◆ YOUR INSTRUCTIONS ◆
Repeat, word for word, every line from the line holding "Instruction: Move Ticket" through the final line of the entries below. Skip all pictures.
[[ RECORDED DATA, beginning ]]
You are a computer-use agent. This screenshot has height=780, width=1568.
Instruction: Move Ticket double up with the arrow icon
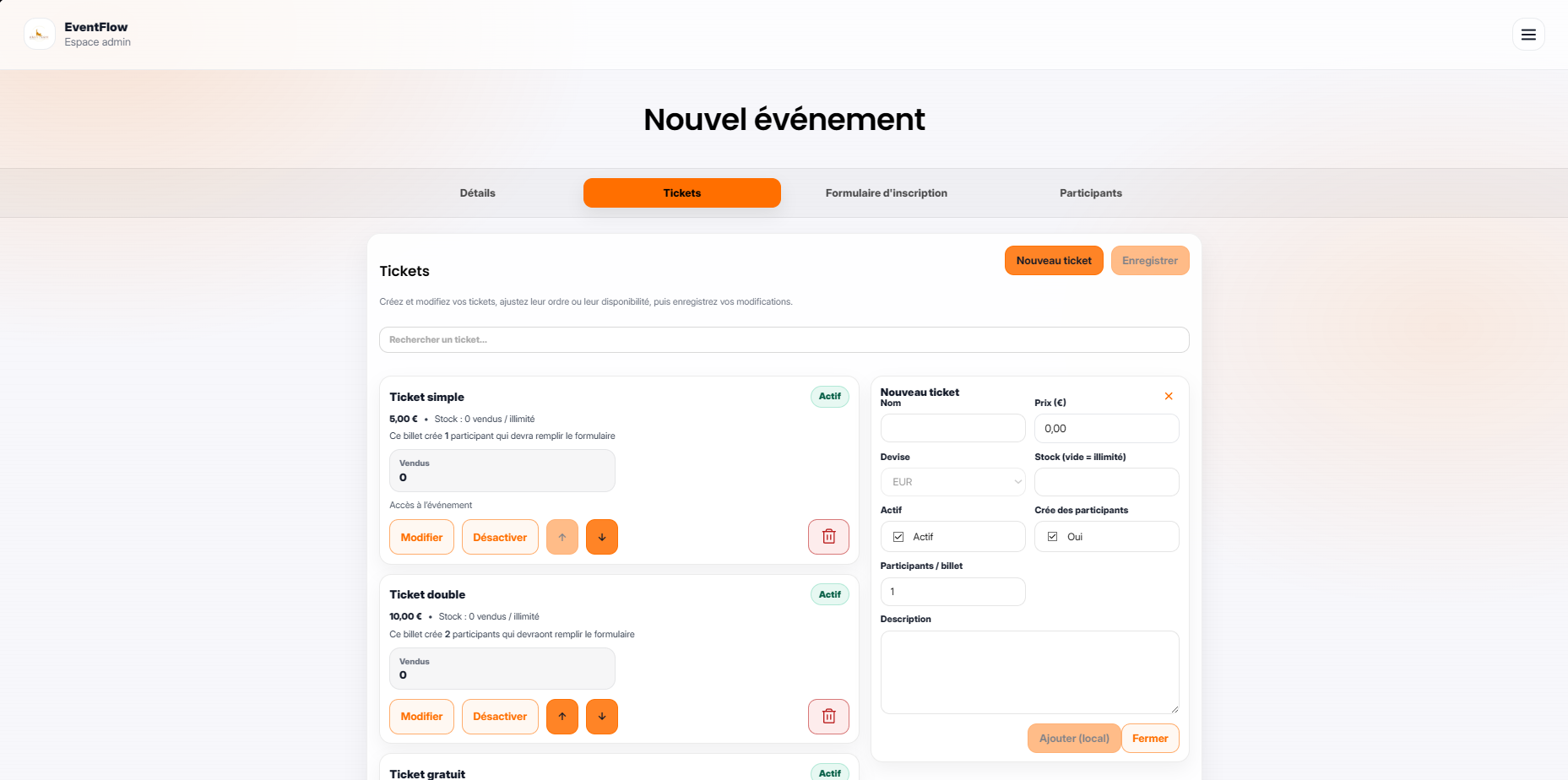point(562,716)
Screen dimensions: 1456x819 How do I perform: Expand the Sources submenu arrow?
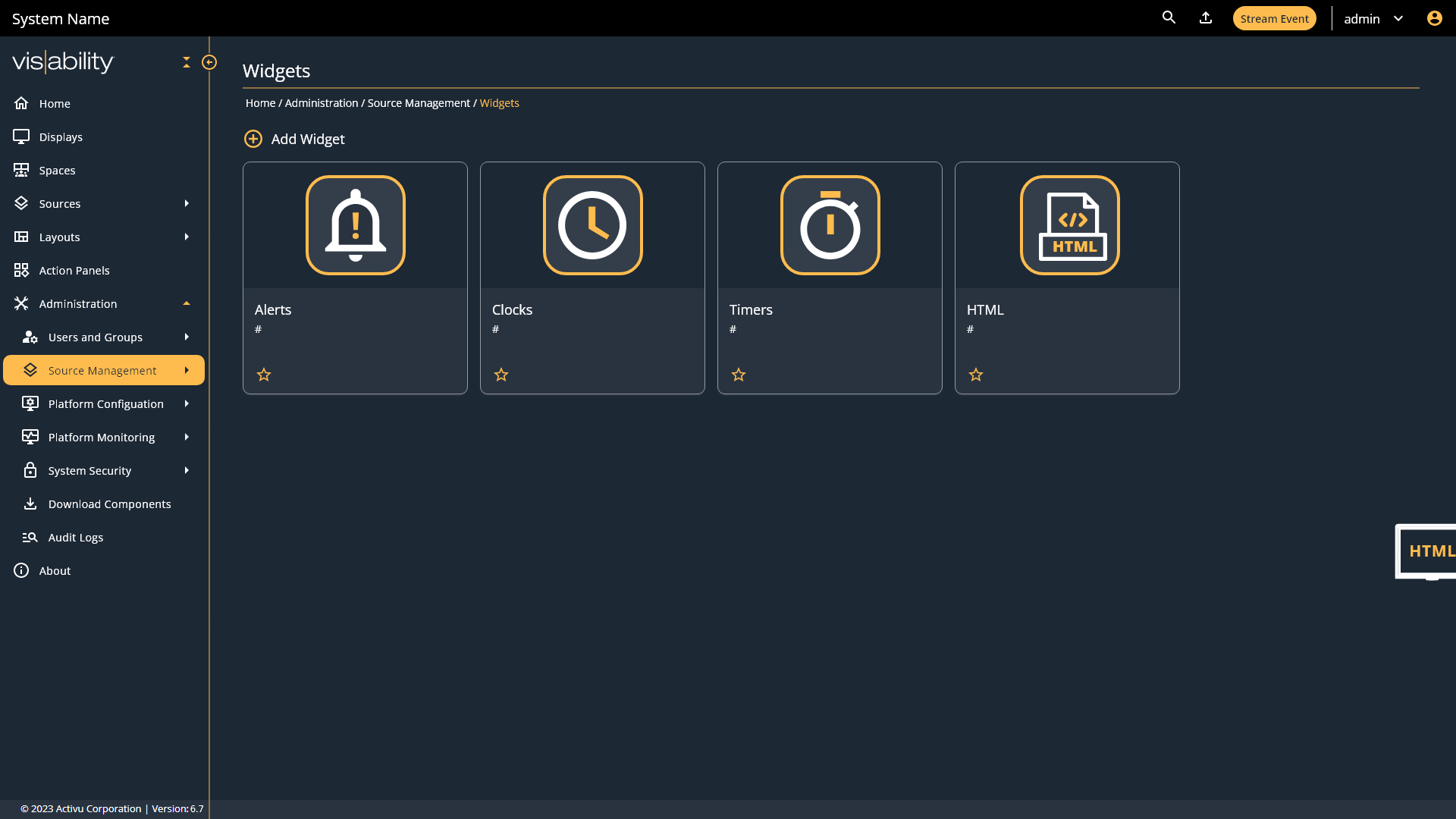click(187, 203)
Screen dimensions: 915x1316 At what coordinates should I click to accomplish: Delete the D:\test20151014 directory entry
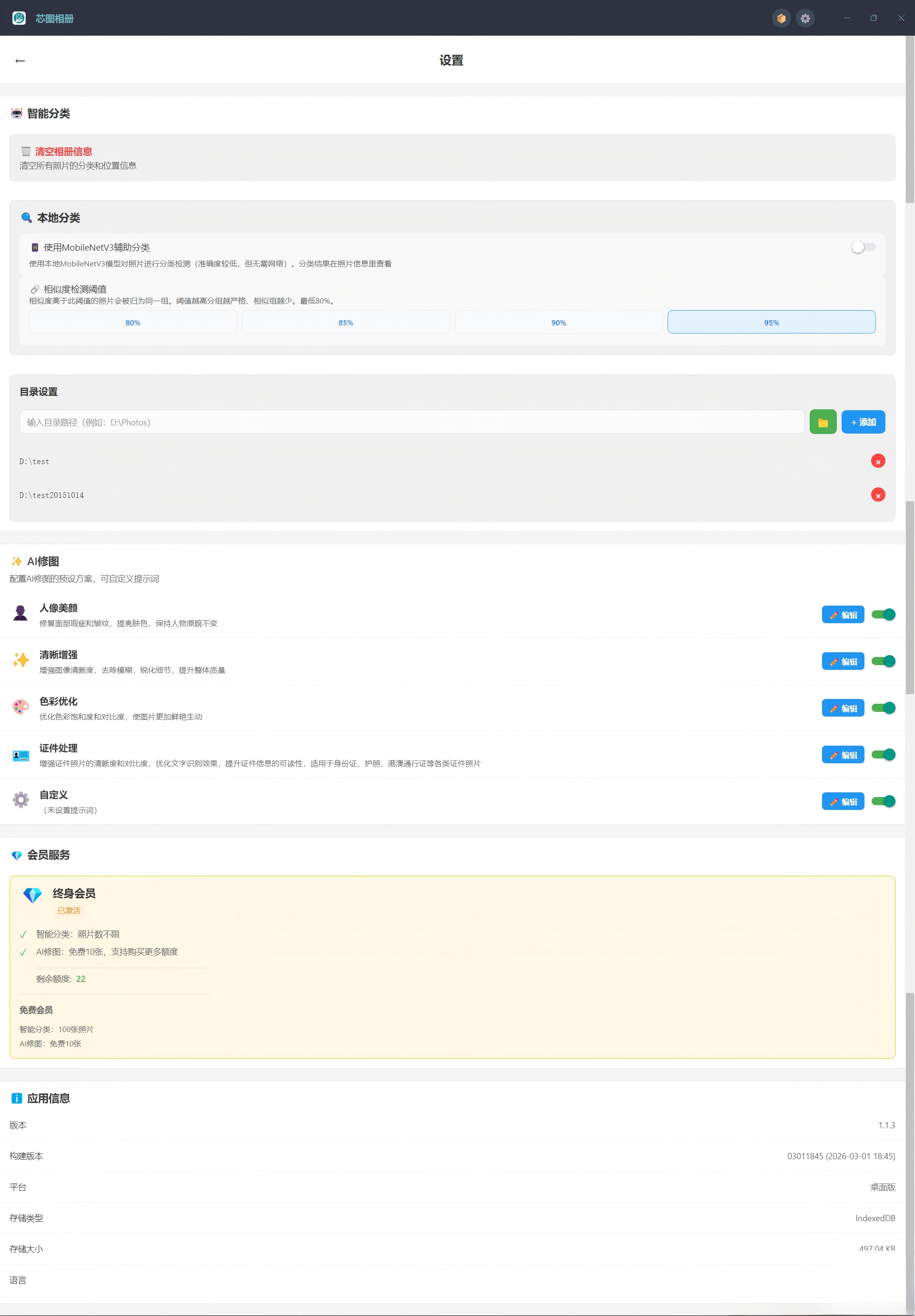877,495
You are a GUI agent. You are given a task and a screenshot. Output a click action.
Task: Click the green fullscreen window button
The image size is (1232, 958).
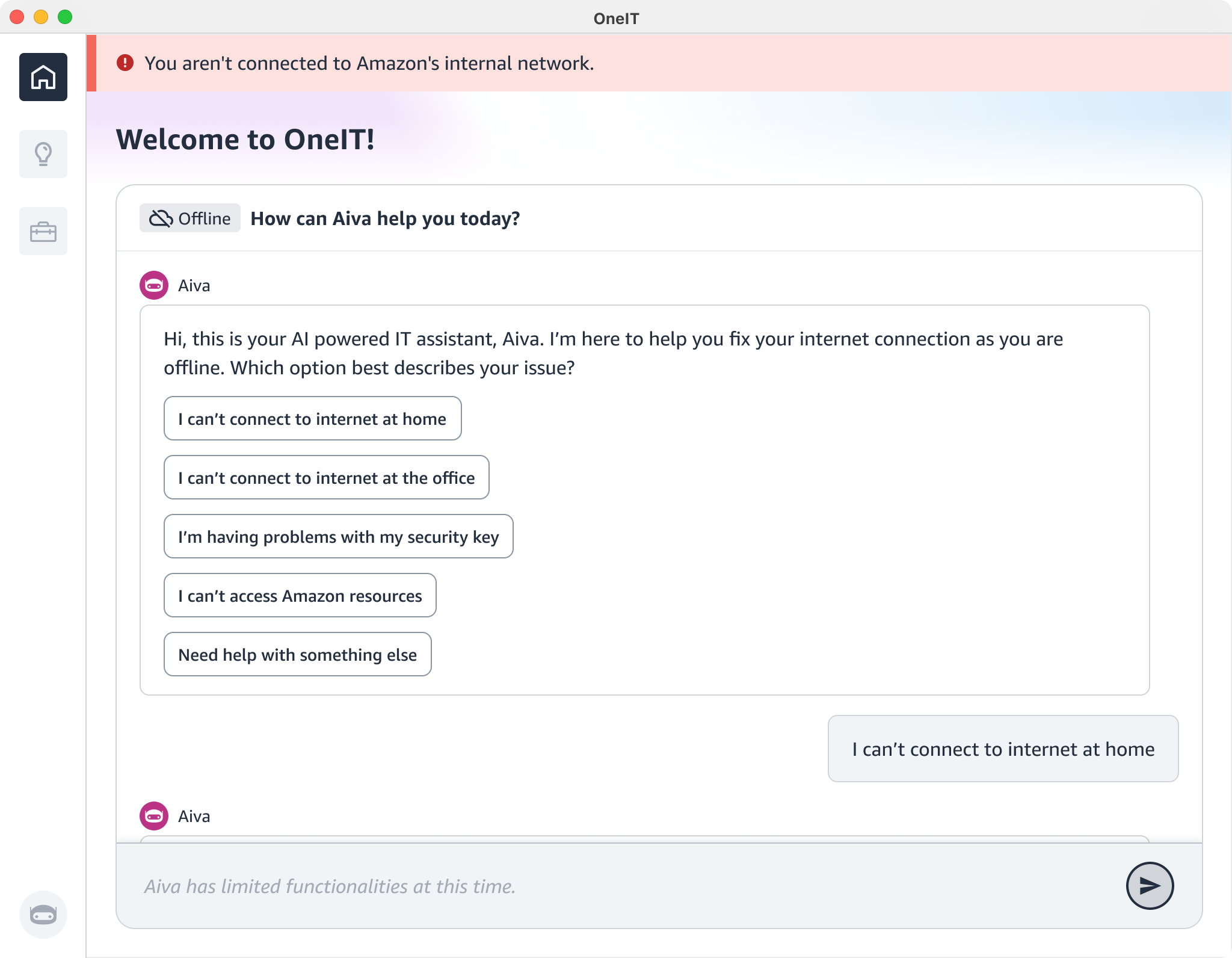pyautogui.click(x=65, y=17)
[[ RECORDED DATA, end ]]
◆ EXERCISE OUTPUT ◆
Instruction: Move Ticket double up with the arrow icon
point(562,716)
Screen dimensions: 1456x819 How do I perform: Expand the Sources submenu arrow?
click(187, 203)
Screen dimensions: 915x1316 At what coordinates should I click to accomplish: Delete the D:\test20151014 directory entry
877,495
You are a GUI agent. You are given a task and a screenshot. Output a click action.
Task: Click the green fullscreen window button
The image size is (1232, 958).
pyautogui.click(x=65, y=17)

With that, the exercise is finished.